I told her "I'd rather be poor and in love than hating myself and rich. Money can't buy long term happiness. You're shallow." 

She says "Oh please, you're still young you don't know anything. Look at me and your uncle, we're dealing fine with our finances."

Now normally if this conversation had happened ten years ago, I would have let it go but I'm here in my early adulthood in a completely different world as to when she grew up and this frustrates me. There are so many people out there on their deathbeds regretting the fact that they didn't live their life the way they wanted to but rather the way that others had expected them to. I've already broken the social norm for an Asian by being horrifically appalling at math so why stop there?

# Recorded data
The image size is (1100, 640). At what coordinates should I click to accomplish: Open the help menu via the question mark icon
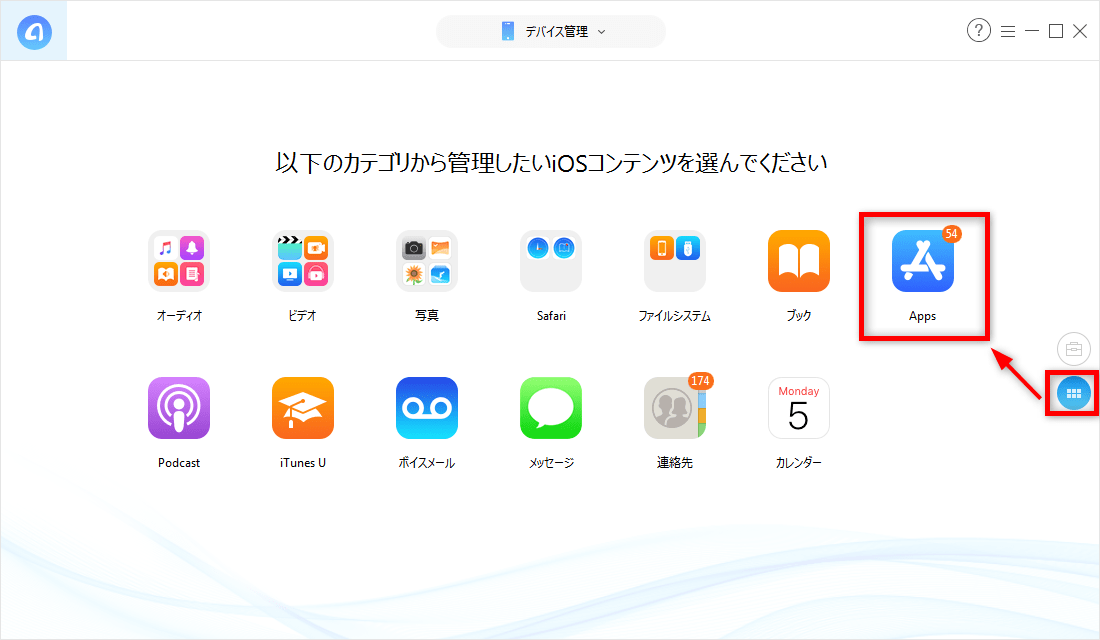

# Challenge 1
Answer these questions from the passage on money and love:
(a) According to the narrator, what can money not buy?
(b) Whom does she name as dealing fine with their finances?
(c) How does the narrator say they have already broken the social norm for an Asian?
# Challenge 2
Output the passage on money and love from "Now normally if" to "why stop there?".
# Challenge 3
Pick up the passage on money and love after its final sentence and continue writing it.
The listing was drawn from a separate source unrelated to the passage on money and love.

# Task result 1
(a) Long term happiness.
(b) Herself and the narrator's uncle.
(c) By being horrifically appalling at math.

# Task result 2
Now normally if this conversation had happened ten years ago, I would have let it go but I'm here in my early adulthood in a completely different world as to when she grew up and this frustrates me. There are so many people out there on their deathbeds regretting the fact that they didn't live their life the way they wanted to but rather the way that others had expected them to. I've already broken the social norm for an Asian by being horrifically appalling at math so why stop there?

# Task result 3
Fair enough there are some aspects as to why money and career is important. But it seems as the older generations don't know a thing about life balance. This conversation with my aunt ended last night with me saying this to her:

"I never said I would date a low life. I'm looking for a partner who is strong minded, who's intelligent because he understands why he's made his life choices. A person who has a willingness to work hard in times of distress and who doesn't mind a challenge. I wouldn't careless if he doesn't have a degree because in this changing world, no employee is looking for a piece of paper that says you're qualified anymore, they're looking for experience and hard workers and adaptability. So excuse me if my choices offend you, or my parents but in the end I am not going to do it to make you happy, I'm doing it for myself."